Exercise directions:
What you write must match the records exactly, except for the images, which are left out.

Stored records
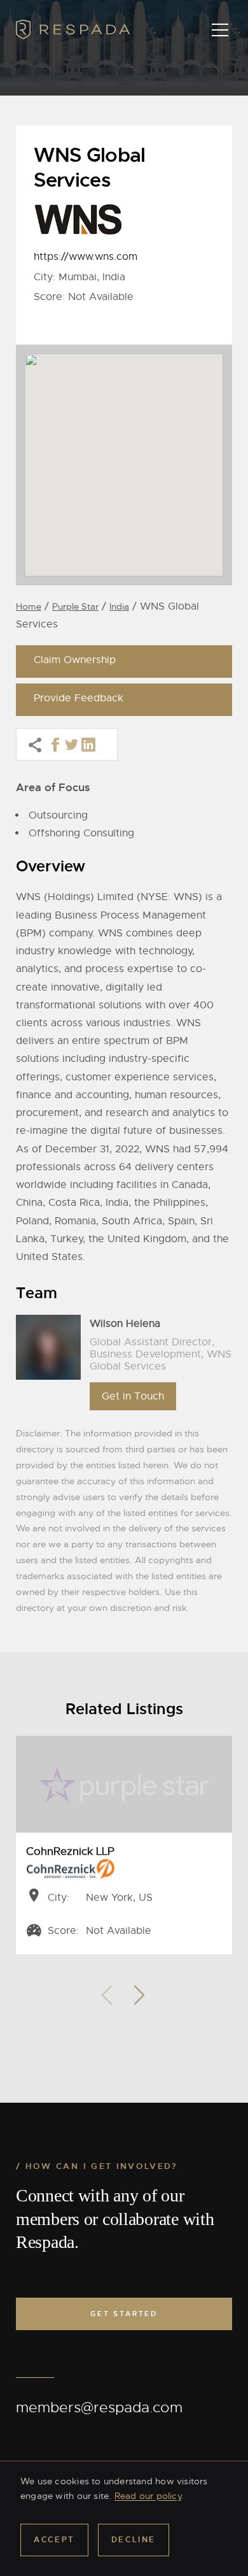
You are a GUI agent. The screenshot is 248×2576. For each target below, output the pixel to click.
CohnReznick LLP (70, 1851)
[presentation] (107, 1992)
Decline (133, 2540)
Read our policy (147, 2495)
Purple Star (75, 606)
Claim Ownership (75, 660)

Result of this exercise:
You are a GUI agent. The screenshot is 248×2576. For each target below, output the pixel to click.
CohnReznick LLP (70, 1851)
[presentation] (107, 1992)
Decline (133, 2540)
Read our policy (147, 2495)
Purple Star (75, 606)
Claim Ownership (75, 660)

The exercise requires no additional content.